Por: Mario Gualy Méndez

Pocos dudaban de que esta vez, en su tercer intento, Andrés Manuel López Obrador fuera a hacerse con la presidencia de México.

Montreal, julio 2 de 2018.- Andrés Manuel López Obrador, sí, AMLO, será presidente de México. Por primera vez, un político curtido como líder social, que mira hacia la izquierda, gobernará el país de habla hispana más grande del mundo, la segunda economía de América Latina, el vecino del sur de la gran potencia universal. Según el conteo rápido del Instituto Nacional Electoral, logró entre el 53% y 53,8% de los votos, por delante de Ricardo Anaya (22%-22,8%) y José Antonio Meade (15,7%-16,3%). Más claro: López Obrador es el presidente con mayor respaldo de la historia de México. No hizo falta, en cualquier caso, esperar a tener resultados oficiales. Tras conocerse las encuestas de salida, sus dos rivales, reconocieron la derrota y felicitaron al ganador. México no solo ha elegido presidente, también un futuro distinto. La victoria supone un tsunami político. Morena, el partido de López Obrador, gobernará también la Ciudad de México y obtiene el poder en varias gobernaciones. Si hace 18 años el país decidió poner fin a la hegemonía del PRI después de 70 años, ahora exige una transición, un cambio de régimen tras dos décadas de alternancia entre los partidos tradicionales.

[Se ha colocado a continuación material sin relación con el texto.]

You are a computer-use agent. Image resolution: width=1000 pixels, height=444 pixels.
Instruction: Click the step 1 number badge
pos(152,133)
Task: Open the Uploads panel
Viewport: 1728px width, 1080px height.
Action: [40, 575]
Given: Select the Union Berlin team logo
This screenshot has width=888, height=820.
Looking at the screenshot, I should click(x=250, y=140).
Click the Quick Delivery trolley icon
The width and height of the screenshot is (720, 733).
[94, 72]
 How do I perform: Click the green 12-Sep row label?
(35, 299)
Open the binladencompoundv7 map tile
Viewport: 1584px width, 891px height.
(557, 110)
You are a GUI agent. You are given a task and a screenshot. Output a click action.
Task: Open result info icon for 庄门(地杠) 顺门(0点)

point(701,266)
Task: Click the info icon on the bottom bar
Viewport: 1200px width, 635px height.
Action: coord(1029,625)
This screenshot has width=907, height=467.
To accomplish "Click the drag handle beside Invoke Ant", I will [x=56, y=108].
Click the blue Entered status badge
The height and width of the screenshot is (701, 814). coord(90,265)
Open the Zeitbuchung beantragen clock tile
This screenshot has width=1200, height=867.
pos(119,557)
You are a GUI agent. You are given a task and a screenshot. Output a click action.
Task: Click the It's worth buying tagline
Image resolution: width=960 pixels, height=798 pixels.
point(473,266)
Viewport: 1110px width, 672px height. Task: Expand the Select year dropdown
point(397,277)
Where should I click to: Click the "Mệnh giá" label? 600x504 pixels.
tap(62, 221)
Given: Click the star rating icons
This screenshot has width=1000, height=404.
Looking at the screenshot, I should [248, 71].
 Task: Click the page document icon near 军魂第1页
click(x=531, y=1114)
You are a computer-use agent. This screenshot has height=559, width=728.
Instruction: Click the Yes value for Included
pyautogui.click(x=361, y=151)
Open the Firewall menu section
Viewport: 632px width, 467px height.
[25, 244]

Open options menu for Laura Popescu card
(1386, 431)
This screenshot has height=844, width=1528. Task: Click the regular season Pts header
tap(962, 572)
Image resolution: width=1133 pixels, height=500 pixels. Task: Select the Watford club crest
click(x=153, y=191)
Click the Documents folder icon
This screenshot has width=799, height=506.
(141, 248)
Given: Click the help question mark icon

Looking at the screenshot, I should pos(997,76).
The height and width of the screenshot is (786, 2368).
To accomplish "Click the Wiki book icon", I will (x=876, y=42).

El triunfo de López Obrador es la constatación de que el país exige a gritos un cambio. El hartazgo y el enojo con el sistema actual han podido más que cualquier otro factor. México le brinda la oportunidad a quien se lo había denegado en dos ocasiones. A los 64 años, el líder de Morena promete una transformación a la altura de la Independencia, la Reforma y la Revolución. A partir de ahora ya las grandilocuentes propuestas deberán ser aterrizadas. López Obrador deberá concretar cómo acabará con la corrupción más allá de la honestidad que promulga y tendrá que definir un plan para reducir los niveles de violencia.

“Será una noche memorable. Una mayoría importante de ciudadanos ha decidido comenzar la cuarta transformación de México”, afirmó el presidente electo, quien agradeció a quienes votaron por él y que “le dieron la oportunidad al cambio”.

López obrador llamó a la reconciliación y aseguró una estricta lucha contra la corrupción. “No les fallaré. No voy a decepcionarles, no voy a traicionar al pueblo. Quiero pasar a la historia como un buen presidente de México”, afirmó.

“Los cambios serán profundos, pero se darán con apego al orden legal establecido. Habrá libertad empresarial, libertad de expresión, de asociación y de creencias”, dijo durante su primer discurso.

López Obrador también se comprometió ante sus seguidores a conducir una transición en paz. “Nos vamos a poner de acuerdo para que el país siga en marcha, sin crisis de ninguna índole”, dijo, y anunció que el próximo martes se reunirá con el presidente Enrique Peña Nieto en el Palacio Nacional.

El triunfo de este domingo sella 12 años de campaña: la de 2018 era su tercera candidatura presidencial consecutiva y esta vez las encuestas lo daban como ganador desde el inicio de la precampaña, en noviembre pasado.

Mucho antes de que las autoridades electorales hicieran el anuncio, los tres adversarios de López Obrador reconocieron su triunfo y sus seguidores comenzaron a celebrar.

El gran perdedor de la jornada fue el oficialismo, representado por el Partido Revolucionario Institucional (PRI): su candidato, José Antonio Meade, solo sumó 16% sufragios y cargó con el castigo a los escándalos de corrupción y la violencia desatada en el mandato de Enrique Peña Nieto.